Task description
Leaving out the images, return the data below exactly as it is written.

(Stored items from a collection)

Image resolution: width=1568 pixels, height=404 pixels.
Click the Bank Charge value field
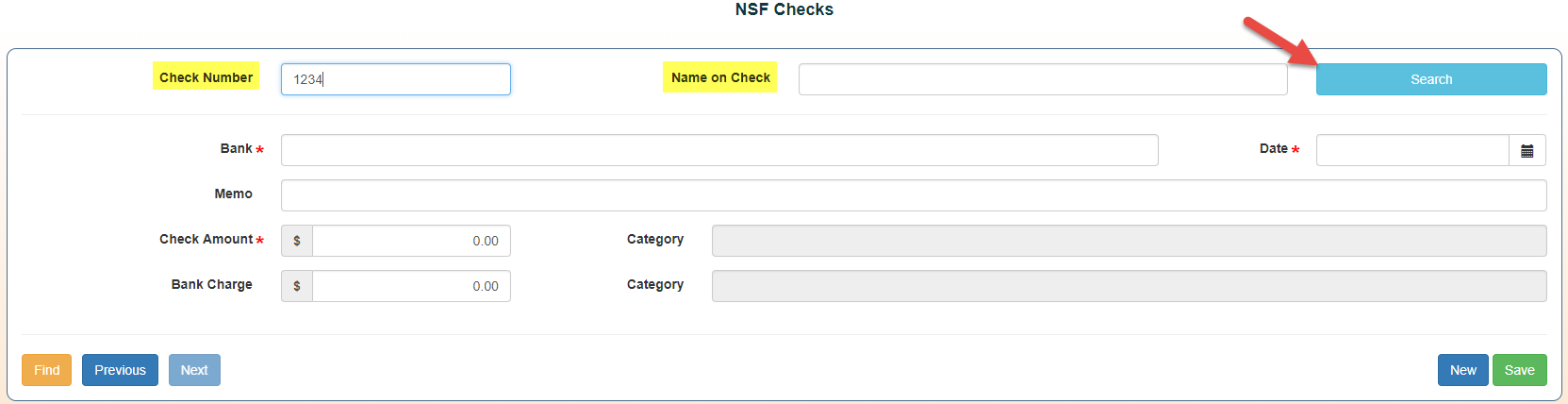click(411, 286)
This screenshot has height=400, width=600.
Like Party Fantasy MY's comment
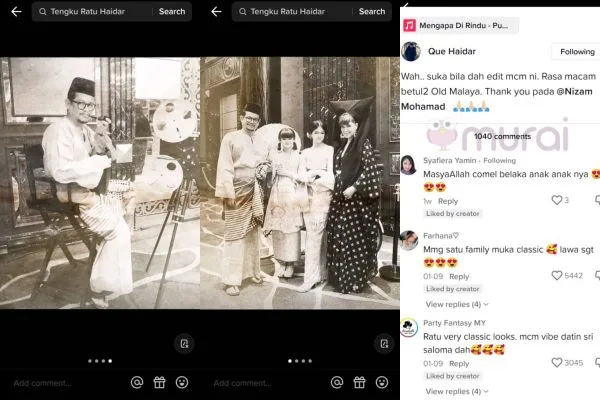(557, 363)
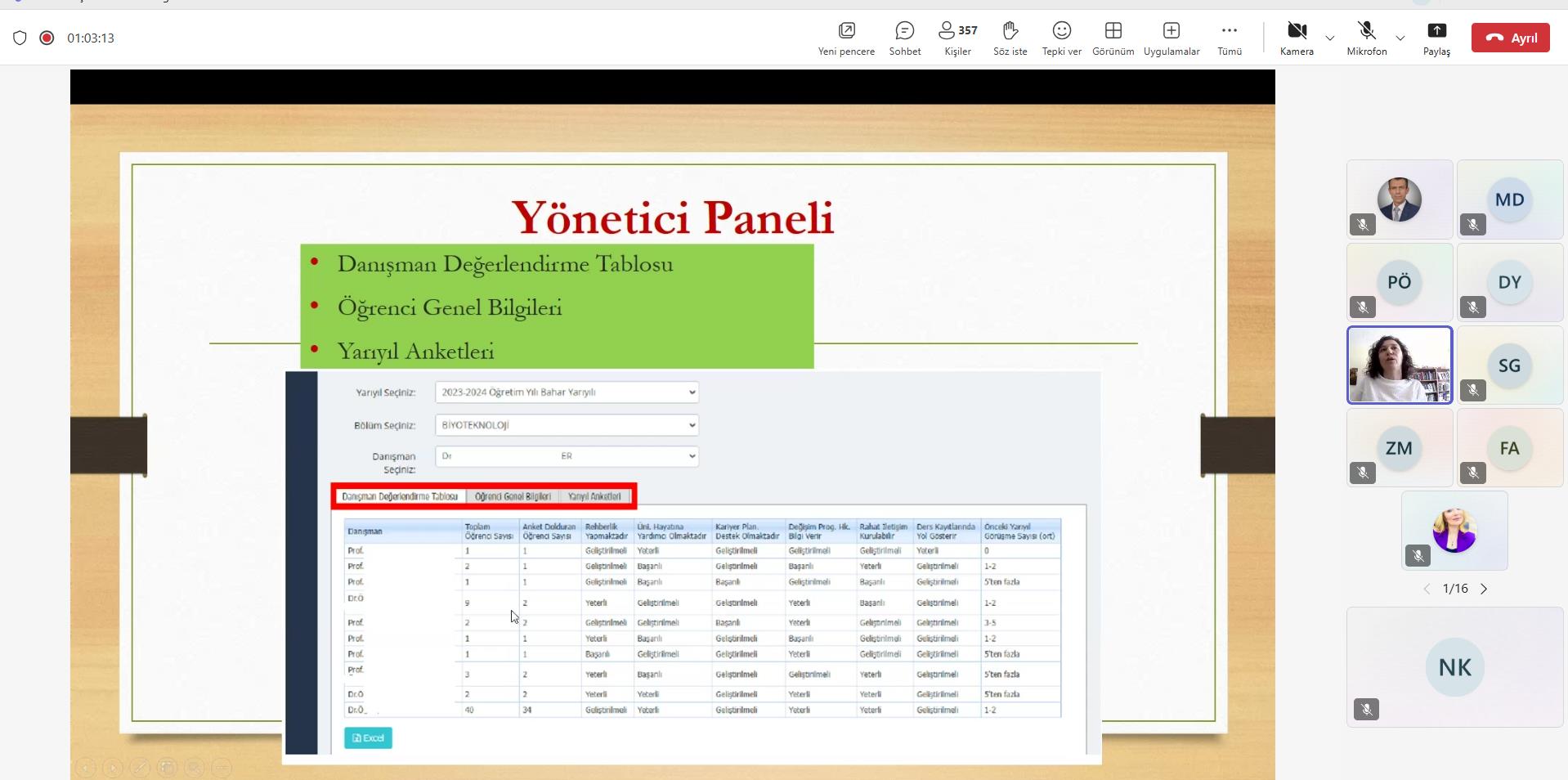Click the Excel export button
Screen dimensions: 1568x780
[368, 737]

Solved exercise
Image resolution: width=1568 pixels, height=404 pixels.
Click the Bank Charge value field
click(411, 286)
This screenshot has height=400, width=600.
Like Party Fantasy MY's comment
(557, 363)
Click the Excel export button
Screen dimensions: 1568x780
[368, 737]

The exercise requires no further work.